“Oh! I hadn’t thought of that,” demurely. “I’ll try to be careful. Did you bring my shoe—and legging?”
He held them out for her inspection.
“You’d better not try to put them on—not to-night, anyway. To-morrow, perhaps——”
“To-morrow!” She looked up at him, and then at the frames of the lean-to, as though the thought that she must spend the night in the woods had for the first time occurred to her. A deep purple shadow was crawling slowly up from the eastward and only the very tops of the tallest trees above them were catching the warm light of the declining sun. The woods were dimmer now and distant trees which a moment ago had been visible were merged in shadow. Some of the birds, too, were beginning to trill their even-song.

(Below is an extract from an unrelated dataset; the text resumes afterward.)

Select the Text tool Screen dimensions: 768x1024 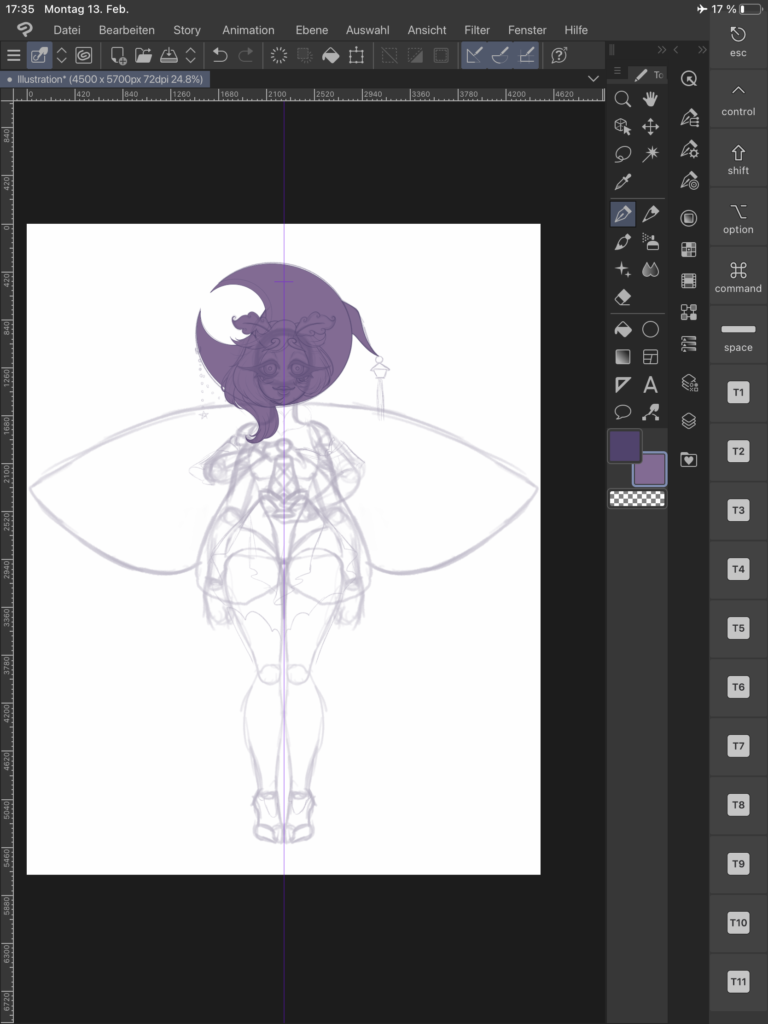650,385
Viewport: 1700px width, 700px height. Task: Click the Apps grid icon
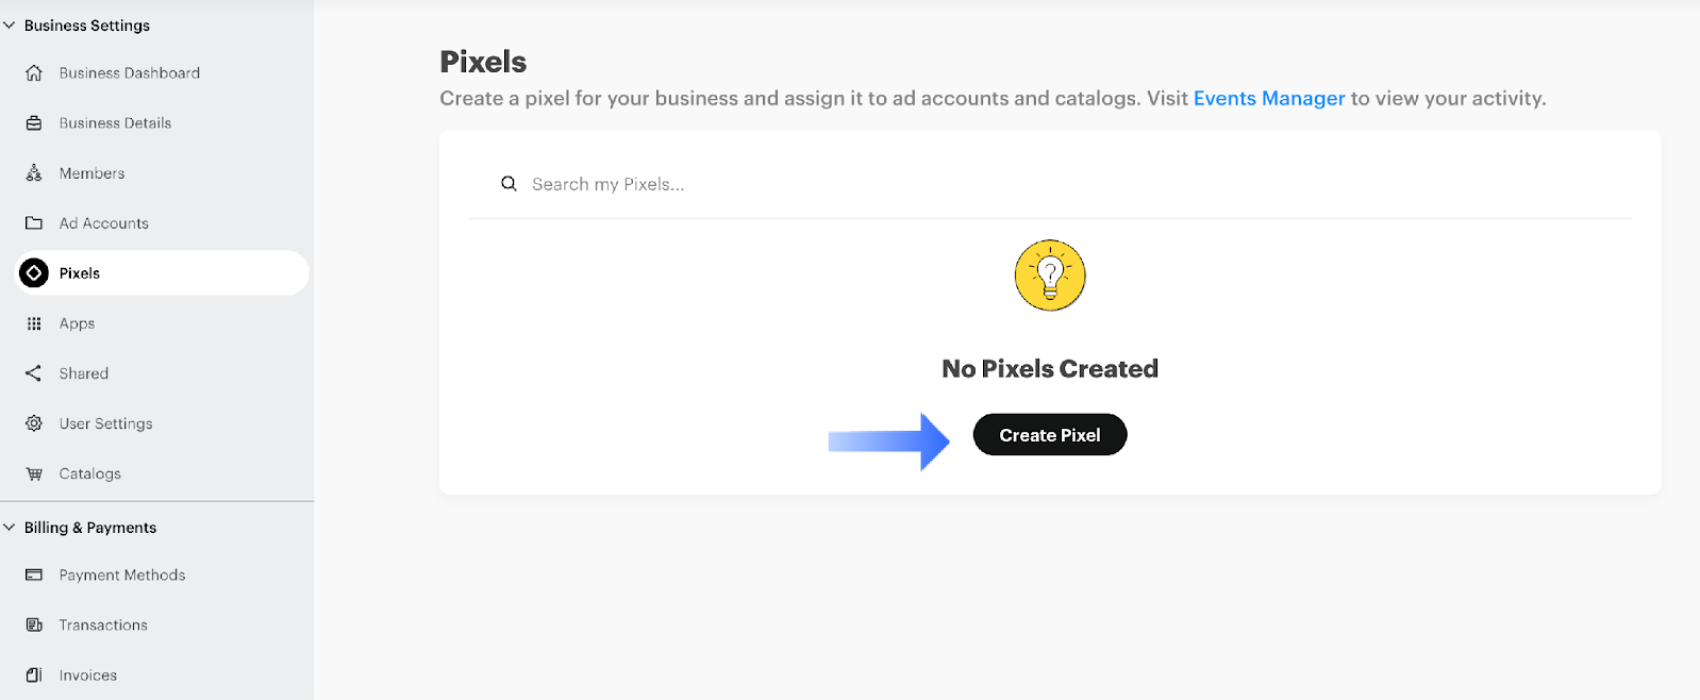tap(34, 323)
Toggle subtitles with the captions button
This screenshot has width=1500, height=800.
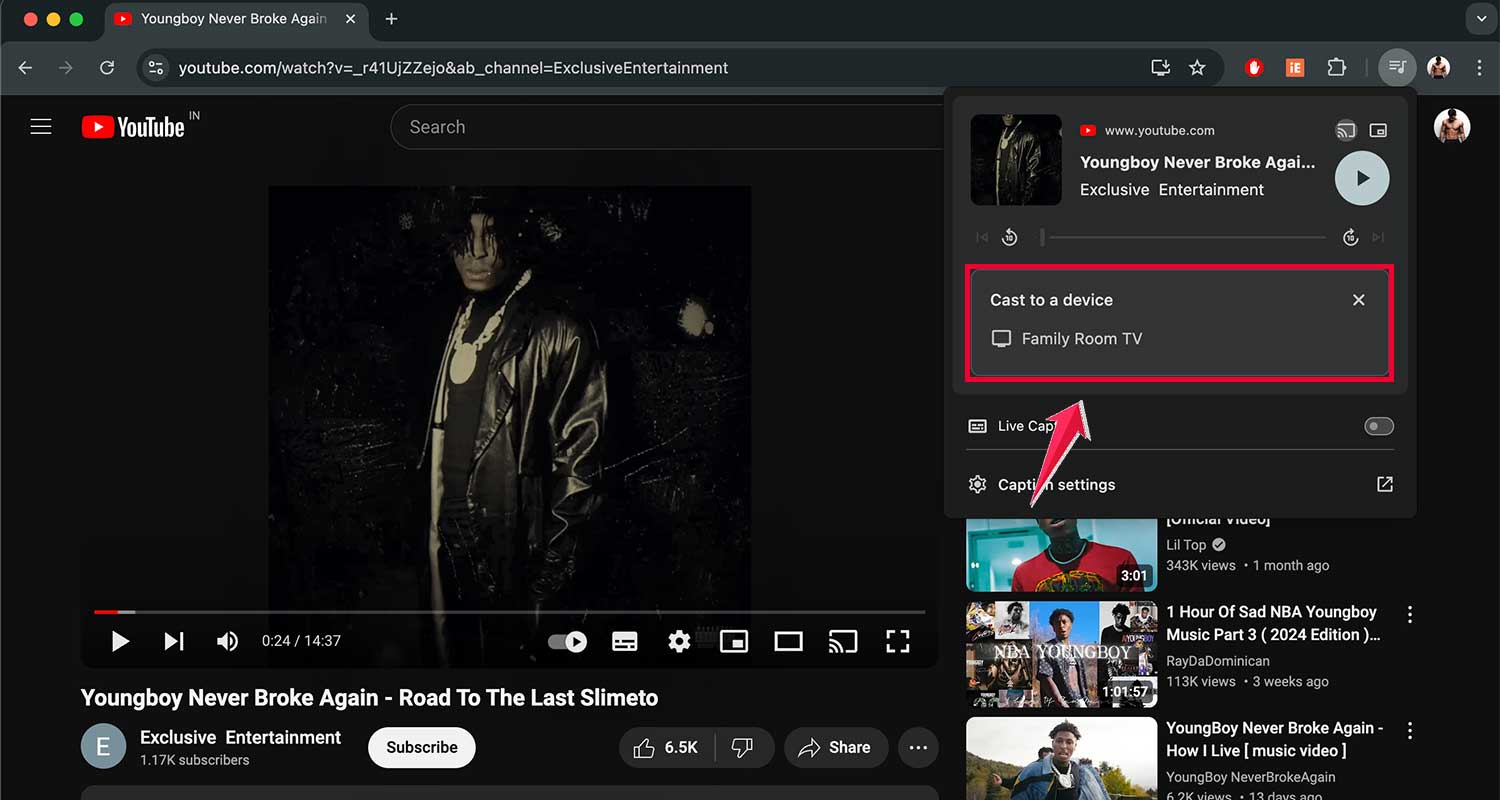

“Yes,” he went on, “you see it’s getting late. There’s hardly a chance of any one finding us to-night. But we’re going to make out nicely. If you really insist on cleaning those fish——”
“I do—and on making some tea——”
“Then I must get the stuff for your bed before it’s too dark to see.”

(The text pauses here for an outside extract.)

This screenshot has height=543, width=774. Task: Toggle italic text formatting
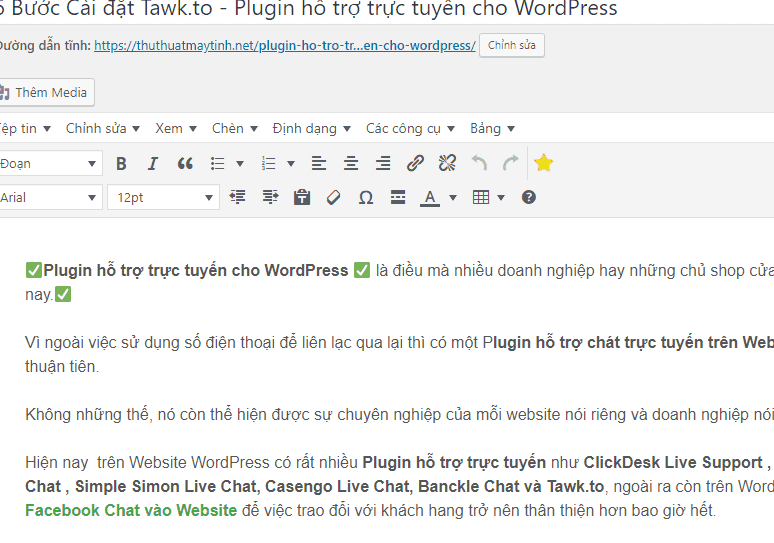tap(153, 164)
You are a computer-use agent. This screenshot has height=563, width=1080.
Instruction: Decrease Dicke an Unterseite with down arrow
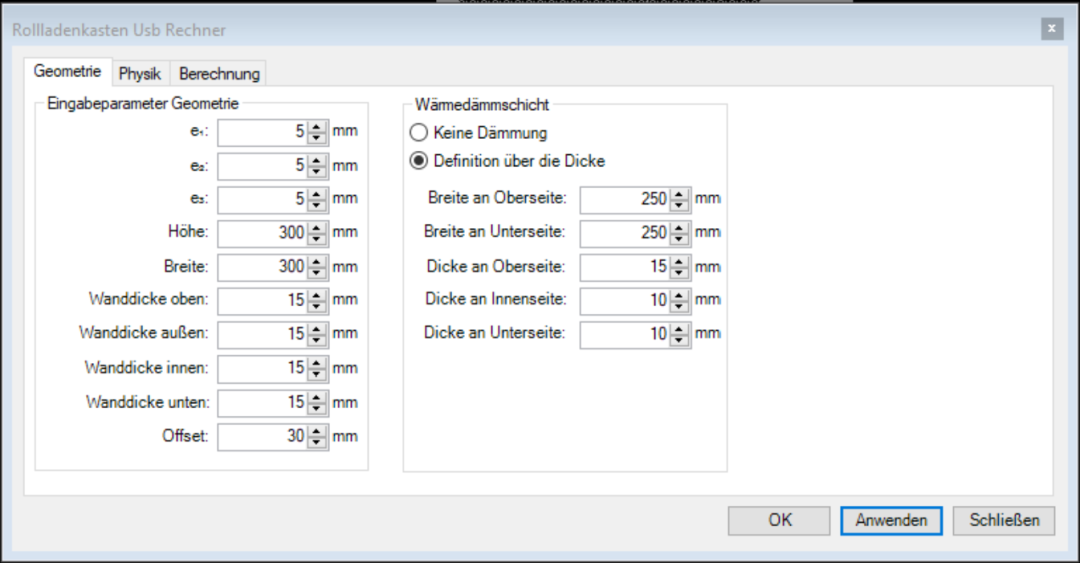pyautogui.click(x=679, y=340)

He filled the saucepan with water at the stream, then turned back into the woods for the cedar twigs.
“The bed comes first,” he muttered to himself. “That’s what Joe would say. There’s caribou moss up on the slope and the balsam is handy. It isn’t going to rain to-night, but I’ll try to build a shelter anyway—boughs now—and canoe birches to-morrow, if I can find any. But I’ve got to hustle.”